§ GIVEN TASK: Which lines in the entries below contain the string "field"? Return every one of them.

§ Entries for locating words and elements:

-- -- --

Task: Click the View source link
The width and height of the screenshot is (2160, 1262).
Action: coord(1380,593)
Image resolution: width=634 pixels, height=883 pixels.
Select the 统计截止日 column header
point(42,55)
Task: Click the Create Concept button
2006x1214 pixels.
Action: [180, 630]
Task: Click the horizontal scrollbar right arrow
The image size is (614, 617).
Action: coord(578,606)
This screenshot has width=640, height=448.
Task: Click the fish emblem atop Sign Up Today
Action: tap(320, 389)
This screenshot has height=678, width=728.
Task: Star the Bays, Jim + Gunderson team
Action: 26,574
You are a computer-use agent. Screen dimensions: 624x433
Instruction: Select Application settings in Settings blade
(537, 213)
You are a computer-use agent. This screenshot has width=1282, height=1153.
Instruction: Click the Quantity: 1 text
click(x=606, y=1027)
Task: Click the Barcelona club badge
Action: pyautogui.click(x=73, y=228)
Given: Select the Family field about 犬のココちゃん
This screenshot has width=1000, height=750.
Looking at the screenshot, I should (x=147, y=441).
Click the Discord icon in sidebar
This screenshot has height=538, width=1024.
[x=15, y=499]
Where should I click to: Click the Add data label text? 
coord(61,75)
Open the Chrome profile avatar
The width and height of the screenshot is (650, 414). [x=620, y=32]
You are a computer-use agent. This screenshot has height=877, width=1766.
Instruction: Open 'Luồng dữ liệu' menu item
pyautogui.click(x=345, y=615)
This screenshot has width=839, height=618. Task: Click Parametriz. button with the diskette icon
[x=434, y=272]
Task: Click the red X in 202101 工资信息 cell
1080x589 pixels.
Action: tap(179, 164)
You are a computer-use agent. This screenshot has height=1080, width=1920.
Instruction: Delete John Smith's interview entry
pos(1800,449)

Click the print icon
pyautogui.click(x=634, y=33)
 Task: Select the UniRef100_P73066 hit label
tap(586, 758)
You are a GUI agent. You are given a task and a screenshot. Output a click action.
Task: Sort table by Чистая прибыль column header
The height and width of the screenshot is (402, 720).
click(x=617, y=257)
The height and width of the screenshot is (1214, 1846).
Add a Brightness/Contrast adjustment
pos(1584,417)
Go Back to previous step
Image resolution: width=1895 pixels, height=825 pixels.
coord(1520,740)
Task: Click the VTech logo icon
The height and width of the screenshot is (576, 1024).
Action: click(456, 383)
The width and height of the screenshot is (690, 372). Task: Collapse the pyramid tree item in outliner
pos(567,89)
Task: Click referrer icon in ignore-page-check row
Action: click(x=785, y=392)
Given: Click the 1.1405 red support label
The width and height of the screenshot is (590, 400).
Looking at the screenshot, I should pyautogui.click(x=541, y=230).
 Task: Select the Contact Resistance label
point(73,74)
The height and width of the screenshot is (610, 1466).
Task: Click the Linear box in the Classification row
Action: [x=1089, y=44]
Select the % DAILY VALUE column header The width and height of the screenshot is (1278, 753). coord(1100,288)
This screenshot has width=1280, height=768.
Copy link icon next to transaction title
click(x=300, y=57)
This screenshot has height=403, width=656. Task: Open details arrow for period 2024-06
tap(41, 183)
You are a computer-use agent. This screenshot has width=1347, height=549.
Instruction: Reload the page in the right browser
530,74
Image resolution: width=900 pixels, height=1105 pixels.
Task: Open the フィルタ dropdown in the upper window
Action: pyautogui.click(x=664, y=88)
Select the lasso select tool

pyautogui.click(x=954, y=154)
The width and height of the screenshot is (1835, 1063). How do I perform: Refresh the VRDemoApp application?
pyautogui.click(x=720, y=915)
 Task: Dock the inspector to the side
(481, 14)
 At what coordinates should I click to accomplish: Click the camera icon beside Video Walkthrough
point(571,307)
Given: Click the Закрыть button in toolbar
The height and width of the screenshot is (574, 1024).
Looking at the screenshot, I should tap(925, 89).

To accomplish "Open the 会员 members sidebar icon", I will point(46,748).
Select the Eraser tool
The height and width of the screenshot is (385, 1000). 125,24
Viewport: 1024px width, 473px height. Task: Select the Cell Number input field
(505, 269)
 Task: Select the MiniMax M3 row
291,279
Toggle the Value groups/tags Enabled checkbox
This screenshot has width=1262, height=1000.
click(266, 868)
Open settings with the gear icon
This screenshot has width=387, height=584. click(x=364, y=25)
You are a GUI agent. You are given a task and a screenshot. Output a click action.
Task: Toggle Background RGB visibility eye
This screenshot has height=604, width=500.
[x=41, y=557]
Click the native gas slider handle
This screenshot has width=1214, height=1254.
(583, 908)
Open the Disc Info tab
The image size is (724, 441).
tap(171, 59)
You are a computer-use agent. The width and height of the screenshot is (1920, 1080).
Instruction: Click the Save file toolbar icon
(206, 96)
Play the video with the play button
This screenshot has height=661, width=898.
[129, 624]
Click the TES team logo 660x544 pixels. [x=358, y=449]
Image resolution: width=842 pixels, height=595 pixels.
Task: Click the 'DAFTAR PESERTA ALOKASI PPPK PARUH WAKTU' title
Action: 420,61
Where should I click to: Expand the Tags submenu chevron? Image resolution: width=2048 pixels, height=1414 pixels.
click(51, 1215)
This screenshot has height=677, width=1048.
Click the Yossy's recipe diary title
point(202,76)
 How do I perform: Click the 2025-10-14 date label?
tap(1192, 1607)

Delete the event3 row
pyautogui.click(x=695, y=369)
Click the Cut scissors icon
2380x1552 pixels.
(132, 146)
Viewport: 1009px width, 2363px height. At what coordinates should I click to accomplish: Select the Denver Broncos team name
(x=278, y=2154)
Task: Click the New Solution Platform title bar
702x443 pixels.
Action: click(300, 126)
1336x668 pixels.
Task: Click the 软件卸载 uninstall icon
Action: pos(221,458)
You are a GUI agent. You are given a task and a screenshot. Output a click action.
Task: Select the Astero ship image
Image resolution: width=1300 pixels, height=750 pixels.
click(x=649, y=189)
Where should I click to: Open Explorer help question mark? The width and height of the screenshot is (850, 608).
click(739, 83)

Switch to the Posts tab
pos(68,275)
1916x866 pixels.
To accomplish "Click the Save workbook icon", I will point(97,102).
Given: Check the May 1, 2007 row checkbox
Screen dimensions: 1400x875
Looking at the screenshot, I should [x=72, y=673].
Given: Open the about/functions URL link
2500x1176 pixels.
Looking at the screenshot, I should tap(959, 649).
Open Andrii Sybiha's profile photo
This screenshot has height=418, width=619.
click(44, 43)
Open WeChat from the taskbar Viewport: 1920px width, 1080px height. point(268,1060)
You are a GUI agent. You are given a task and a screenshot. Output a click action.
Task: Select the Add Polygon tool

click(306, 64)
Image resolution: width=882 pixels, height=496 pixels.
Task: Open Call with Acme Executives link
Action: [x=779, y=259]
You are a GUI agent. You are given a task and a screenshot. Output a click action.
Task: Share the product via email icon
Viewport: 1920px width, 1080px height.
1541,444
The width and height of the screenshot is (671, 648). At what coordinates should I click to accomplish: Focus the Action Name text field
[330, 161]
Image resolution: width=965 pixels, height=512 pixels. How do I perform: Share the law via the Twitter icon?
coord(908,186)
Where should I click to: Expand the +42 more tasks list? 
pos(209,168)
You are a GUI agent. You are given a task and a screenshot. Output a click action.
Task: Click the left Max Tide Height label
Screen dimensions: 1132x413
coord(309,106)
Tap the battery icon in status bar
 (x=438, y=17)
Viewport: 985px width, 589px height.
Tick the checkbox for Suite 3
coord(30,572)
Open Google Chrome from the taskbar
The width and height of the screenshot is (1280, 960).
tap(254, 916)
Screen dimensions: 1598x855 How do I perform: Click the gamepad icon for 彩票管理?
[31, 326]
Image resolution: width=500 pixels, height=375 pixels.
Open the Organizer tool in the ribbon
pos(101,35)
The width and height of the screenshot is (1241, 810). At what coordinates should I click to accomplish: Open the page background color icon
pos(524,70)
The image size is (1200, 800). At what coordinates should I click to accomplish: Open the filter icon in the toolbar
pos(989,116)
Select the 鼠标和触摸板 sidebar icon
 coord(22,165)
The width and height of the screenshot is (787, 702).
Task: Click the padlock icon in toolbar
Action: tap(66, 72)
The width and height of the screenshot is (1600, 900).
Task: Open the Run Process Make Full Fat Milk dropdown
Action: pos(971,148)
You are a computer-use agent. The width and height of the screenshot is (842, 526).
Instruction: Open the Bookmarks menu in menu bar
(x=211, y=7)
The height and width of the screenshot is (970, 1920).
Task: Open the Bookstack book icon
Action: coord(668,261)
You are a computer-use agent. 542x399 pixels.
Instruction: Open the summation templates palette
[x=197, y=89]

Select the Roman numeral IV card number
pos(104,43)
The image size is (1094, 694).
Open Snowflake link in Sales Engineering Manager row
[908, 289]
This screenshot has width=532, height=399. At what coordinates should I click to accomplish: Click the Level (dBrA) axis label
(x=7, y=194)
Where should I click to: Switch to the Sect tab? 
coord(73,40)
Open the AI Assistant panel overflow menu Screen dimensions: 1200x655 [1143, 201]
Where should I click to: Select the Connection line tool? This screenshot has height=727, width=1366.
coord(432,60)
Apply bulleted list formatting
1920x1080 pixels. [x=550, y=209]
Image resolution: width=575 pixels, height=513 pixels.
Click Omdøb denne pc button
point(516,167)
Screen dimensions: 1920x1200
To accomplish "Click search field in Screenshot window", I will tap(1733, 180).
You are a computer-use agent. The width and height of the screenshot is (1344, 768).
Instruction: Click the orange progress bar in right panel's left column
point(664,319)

-- -- --

§ SOLVED PROBLEM:
Given: Select the Family field about 犬のココちゃん
Viewport: 1024px width, 473px height. Task: Select the Cell Number input field
The width and height of the screenshot is (671, 648). At what coordinates should I click to accomplish: Focus the Action Name text field
To accomplish "Click search field in Screenshot window", I will tap(1733, 180).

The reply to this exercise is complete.